- PROVIDED MATERIAL:

*** Block opens ***

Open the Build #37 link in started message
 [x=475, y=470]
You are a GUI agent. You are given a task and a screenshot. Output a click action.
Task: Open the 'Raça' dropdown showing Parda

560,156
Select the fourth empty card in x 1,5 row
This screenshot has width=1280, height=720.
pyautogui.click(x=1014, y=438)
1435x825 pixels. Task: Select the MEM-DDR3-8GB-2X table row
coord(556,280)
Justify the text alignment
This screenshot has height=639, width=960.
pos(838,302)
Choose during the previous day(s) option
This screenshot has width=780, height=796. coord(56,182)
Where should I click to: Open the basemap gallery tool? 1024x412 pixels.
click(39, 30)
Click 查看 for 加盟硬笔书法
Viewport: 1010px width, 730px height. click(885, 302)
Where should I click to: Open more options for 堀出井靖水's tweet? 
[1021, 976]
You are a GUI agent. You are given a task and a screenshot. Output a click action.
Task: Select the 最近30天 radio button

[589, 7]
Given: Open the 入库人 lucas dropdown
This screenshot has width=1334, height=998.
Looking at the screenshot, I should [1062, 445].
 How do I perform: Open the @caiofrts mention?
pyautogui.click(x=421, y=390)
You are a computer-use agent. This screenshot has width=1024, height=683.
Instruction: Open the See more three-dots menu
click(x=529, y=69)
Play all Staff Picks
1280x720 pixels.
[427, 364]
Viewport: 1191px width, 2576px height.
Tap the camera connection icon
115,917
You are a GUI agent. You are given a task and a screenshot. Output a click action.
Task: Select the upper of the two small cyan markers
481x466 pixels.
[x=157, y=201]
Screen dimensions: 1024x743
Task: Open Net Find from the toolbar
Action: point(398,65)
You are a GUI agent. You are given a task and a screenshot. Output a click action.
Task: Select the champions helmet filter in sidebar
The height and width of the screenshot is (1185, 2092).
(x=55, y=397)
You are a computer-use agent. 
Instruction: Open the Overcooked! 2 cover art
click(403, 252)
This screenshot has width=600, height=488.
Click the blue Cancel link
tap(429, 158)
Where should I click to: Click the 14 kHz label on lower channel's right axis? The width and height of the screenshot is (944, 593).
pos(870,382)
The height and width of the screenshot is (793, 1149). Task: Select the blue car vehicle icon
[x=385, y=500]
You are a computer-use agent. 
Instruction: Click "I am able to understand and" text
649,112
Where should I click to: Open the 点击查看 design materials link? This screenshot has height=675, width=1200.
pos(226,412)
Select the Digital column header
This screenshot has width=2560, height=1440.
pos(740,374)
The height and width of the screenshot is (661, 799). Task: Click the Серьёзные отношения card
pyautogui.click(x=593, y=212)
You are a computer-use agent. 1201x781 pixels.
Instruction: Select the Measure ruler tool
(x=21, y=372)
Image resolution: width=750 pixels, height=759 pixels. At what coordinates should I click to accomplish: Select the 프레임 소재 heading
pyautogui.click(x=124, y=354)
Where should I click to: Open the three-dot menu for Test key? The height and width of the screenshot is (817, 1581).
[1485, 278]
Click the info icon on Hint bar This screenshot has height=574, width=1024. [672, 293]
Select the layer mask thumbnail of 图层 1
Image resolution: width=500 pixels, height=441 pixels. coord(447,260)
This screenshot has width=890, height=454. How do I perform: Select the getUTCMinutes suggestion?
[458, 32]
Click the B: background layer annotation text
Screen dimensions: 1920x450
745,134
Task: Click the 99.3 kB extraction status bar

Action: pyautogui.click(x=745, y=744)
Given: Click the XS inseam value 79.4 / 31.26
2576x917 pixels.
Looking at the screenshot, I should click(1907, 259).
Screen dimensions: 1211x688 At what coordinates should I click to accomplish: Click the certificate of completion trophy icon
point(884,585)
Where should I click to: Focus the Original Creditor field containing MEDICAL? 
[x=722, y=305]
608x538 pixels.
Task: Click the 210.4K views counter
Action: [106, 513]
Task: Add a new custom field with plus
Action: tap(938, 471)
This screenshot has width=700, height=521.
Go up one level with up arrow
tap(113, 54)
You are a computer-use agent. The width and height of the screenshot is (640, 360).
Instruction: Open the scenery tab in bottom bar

*** Block closes ***

- WHAT IS REQUIRED: Set down the whole listing again, exactly as it was given.

- OUTPUT FOR THIS EXERCISE:
Open the Build #37 link in started message
 [x=475, y=470]
You are a GUI agent. You are given a task and a screenshot. Output a click action.
Task: Open the 'Raça' dropdown showing Parda

560,156
Select the fourth empty card in x 1,5 row
This screenshot has width=1280, height=720.
pyautogui.click(x=1014, y=438)
1435x825 pixels. Task: Select the MEM-DDR3-8GB-2X table row
coord(556,280)
Justify the text alignment
This screenshot has height=639, width=960.
pos(838,302)
Choose during the previous day(s) option
This screenshot has width=780, height=796. coord(56,182)
Where should I click to: Open the basemap gallery tool? 1024x412 pixels.
click(39, 30)
Click 查看 for 加盟硬笔书法
Viewport: 1010px width, 730px height. click(885, 302)
Where should I click to: Open more options for 堀出井靖水's tweet? 
[1021, 976]
You are a GUI agent. You are given a task and a screenshot. Output a click action.
Task: Select the 最近30天 radio button

[589, 7]
Given: Open the 入库人 lucas dropdown
This screenshot has width=1334, height=998.
Looking at the screenshot, I should [1062, 445].
 How do I perform: Open the @caiofrts mention?
pyautogui.click(x=421, y=390)
You are a computer-use agent. This screenshot has width=1024, height=683.
Instruction: Open the See more three-dots menu
click(x=529, y=69)
Play all Staff Picks
1280x720 pixels.
[427, 364]
Viewport: 1191px width, 2576px height.
Tap the camera connection icon
115,917
You are a GUI agent. You are given a task and a screenshot. Output a click action.
Task: Select the upper of the two small cyan markers
481x466 pixels.
[x=157, y=201]
Screen dimensions: 1024x743
Task: Open Net Find from the toolbar
Action: point(398,65)
You are a GUI agent. You are given a task and a screenshot. Output a click action.
Task: Select the champions helmet filter in sidebar
The height and width of the screenshot is (1185, 2092).
(x=55, y=397)
You are a computer-use agent. 
Instruction: Open the Overcooked! 2 cover art
click(403, 252)
This screenshot has width=600, height=488.
Click the blue Cancel link
tap(429, 158)
Where should I click to: Click the 14 kHz label on lower channel's right axis? The width and height of the screenshot is (944, 593).
pos(870,382)
The height and width of the screenshot is (793, 1149). Task: Select the blue car vehicle icon
[x=385, y=500]
You are a computer-use agent. 
Instruction: Click "I am able to understand and" text
649,112
Where should I click to: Open the 点击查看 design materials link? This screenshot has height=675, width=1200.
pos(226,412)
Select the Digital column header
This screenshot has width=2560, height=1440.
pos(740,374)
The height and width of the screenshot is (661, 799). Task: Click the Серьёзные отношения card
pyautogui.click(x=593, y=212)
You are a computer-use agent. 1201x781 pixels.
Instruction: Select the Measure ruler tool
(x=21, y=372)
Image resolution: width=750 pixels, height=759 pixels. At what coordinates should I click to accomplish: Select the 프레임 소재 heading
pyautogui.click(x=124, y=354)
Where should I click to: Open the three-dot menu for Test key? The height and width of the screenshot is (817, 1581).
[1485, 278]
Click the info icon on Hint bar This screenshot has height=574, width=1024. [672, 293]
Select the layer mask thumbnail of 图层 1
Image resolution: width=500 pixels, height=441 pixels. coord(447,260)
This screenshot has width=890, height=454. How do I perform: Select the getUTCMinutes suggestion?
[458, 32]
Click the B: background layer annotation text
Screen dimensions: 1920x450
745,134
Task: Click the 99.3 kB extraction status bar

Action: pyautogui.click(x=745, y=744)
Given: Click the XS inseam value 79.4 / 31.26
2576x917 pixels.
Looking at the screenshot, I should click(1907, 259).
Screen dimensions: 1211x688 At what coordinates should I click to accomplish: Click the certificate of completion trophy icon
point(884,585)
Where should I click to: Focus the Original Creditor field containing MEDICAL? 
[x=722, y=305]
608x538 pixels.
Task: Click the 210.4K views counter
Action: [106, 513]
Task: Add a new custom field with plus
Action: tap(938, 471)
This screenshot has width=700, height=521.
Go up one level with up arrow
tap(113, 54)
You are a computer-use agent. The width and height of the screenshot is (640, 360).
Instruction: Open the scenery tab in bottom bar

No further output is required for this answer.